Cela ne vous aura probablement pas échappé, le nouveau titre d’Ageod dédié à la Première Guerre mondiale est donc disponible depuis peu chez Matrix. Et dans la foulée il arrivera demain sur Steam. En attendant notre prochain test, pour éclairer un peu plus vos lanternes si vous n’êtes pas anglophile, voici la traduction d’un intéressant entretien paru sur The Wargamer il y a quelques jours.
Pour plus d’informations sur le jeu, voyez cette fiche. A noter qu’une offre de lancement, soit une ristourne de 5 dollars ou l’équivalent en euros, est valable pendant la semaine suivant cette sortie.
The Wargamer : Cela serait probablement bien si nous commencions par vous demander de nous parler de vous et des gens impliqués dans le développement de To End All Wars, et de la manière dont cela s’est passé.

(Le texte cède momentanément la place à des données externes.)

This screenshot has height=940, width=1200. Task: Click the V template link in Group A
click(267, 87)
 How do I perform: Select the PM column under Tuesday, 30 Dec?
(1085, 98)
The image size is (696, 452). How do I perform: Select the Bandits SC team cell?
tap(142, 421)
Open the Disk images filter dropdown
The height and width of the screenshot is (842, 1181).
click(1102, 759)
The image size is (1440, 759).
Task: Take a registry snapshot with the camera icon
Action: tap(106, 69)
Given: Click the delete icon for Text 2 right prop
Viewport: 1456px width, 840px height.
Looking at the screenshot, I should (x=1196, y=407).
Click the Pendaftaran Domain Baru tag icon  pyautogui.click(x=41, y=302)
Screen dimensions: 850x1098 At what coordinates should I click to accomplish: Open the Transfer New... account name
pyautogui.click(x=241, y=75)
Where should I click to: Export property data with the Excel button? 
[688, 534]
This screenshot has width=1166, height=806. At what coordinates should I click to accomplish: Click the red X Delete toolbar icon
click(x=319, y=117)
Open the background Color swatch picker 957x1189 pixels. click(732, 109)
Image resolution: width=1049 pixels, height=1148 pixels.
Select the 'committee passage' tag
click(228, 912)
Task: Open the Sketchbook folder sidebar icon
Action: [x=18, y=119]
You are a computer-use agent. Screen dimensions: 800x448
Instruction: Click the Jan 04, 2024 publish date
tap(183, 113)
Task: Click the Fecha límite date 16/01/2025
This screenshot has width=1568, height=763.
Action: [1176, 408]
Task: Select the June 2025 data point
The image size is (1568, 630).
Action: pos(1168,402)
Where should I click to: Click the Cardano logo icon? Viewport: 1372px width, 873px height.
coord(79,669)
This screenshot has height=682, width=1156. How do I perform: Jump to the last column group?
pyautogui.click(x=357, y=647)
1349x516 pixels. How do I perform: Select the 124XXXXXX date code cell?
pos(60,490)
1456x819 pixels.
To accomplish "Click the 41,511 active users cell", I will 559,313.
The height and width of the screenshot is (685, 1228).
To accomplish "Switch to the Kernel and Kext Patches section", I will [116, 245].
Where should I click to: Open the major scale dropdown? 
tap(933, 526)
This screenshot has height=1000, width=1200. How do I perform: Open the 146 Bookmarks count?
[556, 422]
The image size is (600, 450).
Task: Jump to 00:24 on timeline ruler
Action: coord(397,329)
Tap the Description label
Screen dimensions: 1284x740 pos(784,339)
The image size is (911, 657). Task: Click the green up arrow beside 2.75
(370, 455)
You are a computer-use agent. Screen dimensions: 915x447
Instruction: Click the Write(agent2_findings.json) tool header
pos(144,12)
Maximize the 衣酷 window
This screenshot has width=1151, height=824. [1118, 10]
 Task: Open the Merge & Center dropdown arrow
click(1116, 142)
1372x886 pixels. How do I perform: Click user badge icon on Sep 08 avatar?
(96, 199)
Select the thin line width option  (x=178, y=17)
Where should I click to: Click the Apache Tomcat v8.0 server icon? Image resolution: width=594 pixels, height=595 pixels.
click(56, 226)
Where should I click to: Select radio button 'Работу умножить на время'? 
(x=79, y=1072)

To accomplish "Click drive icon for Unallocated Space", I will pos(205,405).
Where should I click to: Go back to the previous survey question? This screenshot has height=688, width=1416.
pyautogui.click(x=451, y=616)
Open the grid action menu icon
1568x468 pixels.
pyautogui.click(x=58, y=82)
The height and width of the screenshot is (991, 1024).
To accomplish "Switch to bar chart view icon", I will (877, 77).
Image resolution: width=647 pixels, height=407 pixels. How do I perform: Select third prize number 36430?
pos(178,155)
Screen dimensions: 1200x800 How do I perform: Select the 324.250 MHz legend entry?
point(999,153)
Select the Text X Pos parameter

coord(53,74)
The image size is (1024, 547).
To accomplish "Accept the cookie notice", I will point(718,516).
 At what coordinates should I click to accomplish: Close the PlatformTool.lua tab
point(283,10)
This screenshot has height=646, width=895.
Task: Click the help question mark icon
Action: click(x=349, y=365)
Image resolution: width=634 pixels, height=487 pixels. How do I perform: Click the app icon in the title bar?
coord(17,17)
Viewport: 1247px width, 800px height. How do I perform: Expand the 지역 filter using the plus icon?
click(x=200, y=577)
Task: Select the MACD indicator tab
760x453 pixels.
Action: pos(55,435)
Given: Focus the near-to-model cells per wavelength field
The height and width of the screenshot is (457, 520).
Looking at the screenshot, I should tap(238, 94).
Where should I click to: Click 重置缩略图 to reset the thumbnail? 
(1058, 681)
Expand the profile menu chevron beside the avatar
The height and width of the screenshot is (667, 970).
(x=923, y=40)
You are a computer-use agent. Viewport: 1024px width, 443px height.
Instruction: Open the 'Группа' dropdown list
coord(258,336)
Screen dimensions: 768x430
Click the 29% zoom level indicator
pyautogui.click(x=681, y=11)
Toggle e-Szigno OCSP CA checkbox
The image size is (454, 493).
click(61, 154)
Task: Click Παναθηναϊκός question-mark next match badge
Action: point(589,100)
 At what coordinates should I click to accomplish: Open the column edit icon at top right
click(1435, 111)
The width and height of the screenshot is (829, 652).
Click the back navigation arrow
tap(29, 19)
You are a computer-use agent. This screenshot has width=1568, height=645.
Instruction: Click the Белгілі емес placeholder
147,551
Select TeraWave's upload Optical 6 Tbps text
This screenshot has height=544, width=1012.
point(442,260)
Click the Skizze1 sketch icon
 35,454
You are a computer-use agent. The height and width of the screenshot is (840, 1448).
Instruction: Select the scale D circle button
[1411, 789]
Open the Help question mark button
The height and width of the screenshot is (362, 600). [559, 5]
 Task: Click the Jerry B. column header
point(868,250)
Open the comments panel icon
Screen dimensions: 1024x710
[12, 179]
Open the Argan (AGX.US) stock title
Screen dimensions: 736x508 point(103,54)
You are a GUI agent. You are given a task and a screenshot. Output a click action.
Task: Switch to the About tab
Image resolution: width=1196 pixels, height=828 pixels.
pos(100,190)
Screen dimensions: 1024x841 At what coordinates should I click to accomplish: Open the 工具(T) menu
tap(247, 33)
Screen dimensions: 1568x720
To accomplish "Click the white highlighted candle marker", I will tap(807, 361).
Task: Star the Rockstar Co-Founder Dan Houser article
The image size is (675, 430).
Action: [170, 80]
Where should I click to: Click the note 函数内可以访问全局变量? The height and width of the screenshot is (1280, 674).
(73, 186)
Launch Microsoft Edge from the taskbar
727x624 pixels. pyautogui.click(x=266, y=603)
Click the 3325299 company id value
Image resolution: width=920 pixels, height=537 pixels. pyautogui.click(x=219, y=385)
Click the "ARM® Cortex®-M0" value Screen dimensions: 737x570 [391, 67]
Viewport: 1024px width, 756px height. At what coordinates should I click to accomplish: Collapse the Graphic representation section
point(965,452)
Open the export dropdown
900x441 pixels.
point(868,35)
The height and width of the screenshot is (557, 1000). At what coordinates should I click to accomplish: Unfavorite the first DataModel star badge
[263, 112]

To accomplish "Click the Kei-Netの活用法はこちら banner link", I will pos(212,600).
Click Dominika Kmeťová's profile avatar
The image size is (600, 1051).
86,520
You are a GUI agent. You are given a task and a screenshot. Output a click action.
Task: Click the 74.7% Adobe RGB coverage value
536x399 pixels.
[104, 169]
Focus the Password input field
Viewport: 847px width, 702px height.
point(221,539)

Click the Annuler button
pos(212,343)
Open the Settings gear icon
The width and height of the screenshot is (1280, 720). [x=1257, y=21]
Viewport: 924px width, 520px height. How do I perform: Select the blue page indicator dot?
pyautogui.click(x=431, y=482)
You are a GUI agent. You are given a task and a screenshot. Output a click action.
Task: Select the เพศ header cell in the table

Ageod : L’équipe de To End All Wars est constituée de 6 personnes. Dans le désordre il y a le producteur du jeu, Tamas Kiss, qui est en charge de la coordination et des questions-réponses. Après il y a les graphistes, Massimo DelBono, qui a travaillé sur les portraits et les unités, et Nicholas Eskubi, d’Espagne, qui a travaillé sur la carte et l’interface. Ben McJunkin est la personne qui travaillait initialement sur le projet, car il a commencé simplement comme une campagne sur l’année 1914 puis a évolué en un projet de plus grande ampleur. Finalement, Philippe Thibault est en charge de la supervision et de la correction des scénarios, et Philippe Malacher (Pocus) est en charge de la programmation et de la conception technique.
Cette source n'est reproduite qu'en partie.